Given problem:
Present each line of the items below as a row in a Markdown table with two columns, Row and Line, numbering the rows in order and skipping any blank lines.
--- Information provided ---
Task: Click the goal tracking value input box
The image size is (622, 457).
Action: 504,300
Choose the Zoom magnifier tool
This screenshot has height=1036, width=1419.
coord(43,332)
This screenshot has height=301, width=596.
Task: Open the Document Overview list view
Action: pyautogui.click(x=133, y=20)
---
Finished exercise:
| Row | Line |
|---|---|
| 1 | Task: Click the goal tracking value input box |
| 2 | The image size is (622, 457). |
| 3 | Action: 504,300 |
| 4 | Choose the Zoom magnifier tool |
| 5 | This screenshot has height=1036, width=1419. |
| 6 | coord(43,332) |
| 7 | This screenshot has height=301, width=596. |
| 8 | Task: Open the Document Overview list view |
| 9 | Action: pyautogui.click(x=133, y=20) |